Quand j’ai eu 6 ans, je suis parti rejoindre mon père –que je savais aussi artiste- pour des vacances au Mexique. il préparait son film "El Topo", dans lequel il y avait le rôle d'un enfant et il m'a dit : « viens, on va le faire ensemble ». Moi j’ai pris ça très au sérieux, j’étais très fier que mon père me fasse confiance : il me proposait de participer à ce qui lui tenait le plus à coeur à ce moment-là. J’allais "l’aider à faire son film" !
Jouer me semblait naturel : à 6 ans, on n’est pas encore dans la dualité avec soi-même, on n’a pas de distance avec soi-même, ça vient plus tard avec l’âge de raison ça ; je ne me posais pas de questions et ça a été une très belle expérience. Trois autres films se sont enchaînés après ça ("Pubertinajes", "La Montagne sacrée", "El muro del silencio", pour lequel j'ai reçu un prix d'interprétation) jusqu’à mes 11 ans. Et ça s’est arrêté. On a voyagé, on a changé de pays… Et puis il y a eu le projet de mon père d'adapter au cinéma le roman de Frank Herbert, "Dune". Je devais y jouer Paul Atreide, rôle pour lequel je me suis intensément préparé pendant deux ans. Hélas, au dernier moment ce magnifique projet est tombé à l'eau. Forcément, j’étais un peu triste et déçu, bien sûr, mais mon père l’était bien plus que moi (Le documentaire « Jodorowsky’s Dune », de Frank Pavich, raconte très bien cette histoire). Moi j’étais entré dans l'adolescence, les amis comptaient plus que le reste, ça m'a consolé.

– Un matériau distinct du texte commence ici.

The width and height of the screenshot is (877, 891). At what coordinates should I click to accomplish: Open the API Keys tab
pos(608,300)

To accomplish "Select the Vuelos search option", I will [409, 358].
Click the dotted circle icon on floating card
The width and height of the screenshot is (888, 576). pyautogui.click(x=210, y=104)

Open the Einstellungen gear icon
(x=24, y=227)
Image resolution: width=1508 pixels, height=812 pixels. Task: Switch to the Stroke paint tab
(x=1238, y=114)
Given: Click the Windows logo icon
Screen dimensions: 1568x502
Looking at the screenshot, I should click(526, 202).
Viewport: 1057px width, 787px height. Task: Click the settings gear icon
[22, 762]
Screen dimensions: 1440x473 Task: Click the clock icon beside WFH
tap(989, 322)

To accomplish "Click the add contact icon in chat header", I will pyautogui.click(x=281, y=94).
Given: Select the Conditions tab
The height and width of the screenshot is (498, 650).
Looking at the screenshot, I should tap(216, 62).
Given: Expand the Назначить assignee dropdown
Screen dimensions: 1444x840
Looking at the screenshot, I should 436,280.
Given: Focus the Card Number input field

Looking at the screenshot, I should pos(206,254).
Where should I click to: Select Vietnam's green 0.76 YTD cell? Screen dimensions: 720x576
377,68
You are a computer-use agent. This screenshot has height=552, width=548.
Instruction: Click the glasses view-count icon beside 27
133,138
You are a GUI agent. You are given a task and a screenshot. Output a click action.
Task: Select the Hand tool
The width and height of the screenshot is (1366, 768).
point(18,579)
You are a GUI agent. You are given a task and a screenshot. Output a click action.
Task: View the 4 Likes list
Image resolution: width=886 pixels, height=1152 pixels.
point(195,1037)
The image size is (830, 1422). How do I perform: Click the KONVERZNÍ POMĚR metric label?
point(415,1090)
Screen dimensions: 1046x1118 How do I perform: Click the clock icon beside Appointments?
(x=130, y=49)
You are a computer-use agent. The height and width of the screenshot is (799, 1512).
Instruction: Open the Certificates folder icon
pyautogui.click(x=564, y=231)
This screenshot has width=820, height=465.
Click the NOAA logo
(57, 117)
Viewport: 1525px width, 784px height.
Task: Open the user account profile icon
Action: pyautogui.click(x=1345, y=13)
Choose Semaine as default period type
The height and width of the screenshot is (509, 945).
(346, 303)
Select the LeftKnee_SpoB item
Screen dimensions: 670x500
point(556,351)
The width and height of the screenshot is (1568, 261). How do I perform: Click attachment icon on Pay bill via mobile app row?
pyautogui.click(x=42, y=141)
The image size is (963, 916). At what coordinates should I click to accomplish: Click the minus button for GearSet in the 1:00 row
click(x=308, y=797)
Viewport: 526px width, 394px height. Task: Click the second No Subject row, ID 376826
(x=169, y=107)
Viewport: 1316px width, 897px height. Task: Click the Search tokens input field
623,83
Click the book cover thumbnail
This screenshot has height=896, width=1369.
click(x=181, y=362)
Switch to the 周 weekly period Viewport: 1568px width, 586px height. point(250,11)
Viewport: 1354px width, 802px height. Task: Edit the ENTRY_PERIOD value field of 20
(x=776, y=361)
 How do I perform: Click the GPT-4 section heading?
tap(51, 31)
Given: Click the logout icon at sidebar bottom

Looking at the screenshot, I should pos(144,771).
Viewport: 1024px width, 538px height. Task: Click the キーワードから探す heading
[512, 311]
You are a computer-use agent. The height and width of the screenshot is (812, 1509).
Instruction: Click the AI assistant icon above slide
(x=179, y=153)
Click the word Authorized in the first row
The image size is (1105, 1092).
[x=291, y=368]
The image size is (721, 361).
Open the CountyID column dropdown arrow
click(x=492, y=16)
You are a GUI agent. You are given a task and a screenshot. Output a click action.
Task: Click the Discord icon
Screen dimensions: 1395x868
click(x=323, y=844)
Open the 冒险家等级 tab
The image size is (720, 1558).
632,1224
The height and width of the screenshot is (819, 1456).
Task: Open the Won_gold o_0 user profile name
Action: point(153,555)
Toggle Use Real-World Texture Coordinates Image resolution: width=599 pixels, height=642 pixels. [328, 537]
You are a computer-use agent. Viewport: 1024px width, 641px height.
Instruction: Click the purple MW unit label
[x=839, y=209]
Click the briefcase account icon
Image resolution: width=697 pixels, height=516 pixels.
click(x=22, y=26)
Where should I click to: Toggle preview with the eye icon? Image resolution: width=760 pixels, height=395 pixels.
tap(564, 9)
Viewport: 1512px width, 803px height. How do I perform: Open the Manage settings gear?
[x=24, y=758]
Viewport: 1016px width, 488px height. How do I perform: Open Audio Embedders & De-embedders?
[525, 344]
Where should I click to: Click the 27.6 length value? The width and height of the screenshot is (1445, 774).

Et puis le hasard a fait qu’un samedi, quand j’avais 18 ans, je me suis retrouvé dans un cours de théâtre amateur que suivaient mes potes : je ne voulais pas rester à rien faire en les attendant, alors j’ai demandé à entrer, pour regarder.
Ce jour là, il y avait un absent. Je ne saurai jamais qui c'était, mais je lui dois en partie ma vie : comme il n'était pas là pour travailler la scène du jour, le prof m’a demandé de monter sur le plateau et de réciter ses trois répliques, afin que les autres puissent avancer. Je l’ai fait rouge comme une tomate, mais en sortant de là j’ai senti la vocation me tomber dessus : j'allais être acteur ! Avec le recul ça semble évident : en espagnol on dit "Hijo de tigres, nace rayado" - "Les chiens ne font pas des chats" en France, mais à aucun moment je n’ai fait le lien avec ma petite enfance et le métier de mes parents. À partir de là, ça s’est enchaîné et j’ai fait ma carrière sur les planche indépendamment de ma famille.
Homme de théâtre ou Homme de cinéma alors ?
Pendant longtemps exclusivement de théâtre. La scène m’a vraiment plu et j’ai tout de suite fondé ma propre troupe amateur avec des amis.
Et c’est là qu’on peut dire que la vie est étrange, ou magique.
Je voulais d'abord apprendre par moi-même, découvrir le théâtre par l'expérience, avant de suivre une formation. Je me suis mis à beaucoup lire, à diriger des entraînements, on faisait des impros. J’ai monté "On ne badine pas avec l’amour", de Musset, avec trois bouts de ficelle. On a appris sur le terrain, on a dû trouver comment faire des décors, les costumes, trouver des lieux pour répéter et ce que c'était que jouer… Quand j'y repense : je ne savais rien, pourtant ils m'ont fait confiance. En fait, les gens ne suivent pas forcément quelqu’un qui sait où il va : ils suivent celui qui dit ‘On y va !’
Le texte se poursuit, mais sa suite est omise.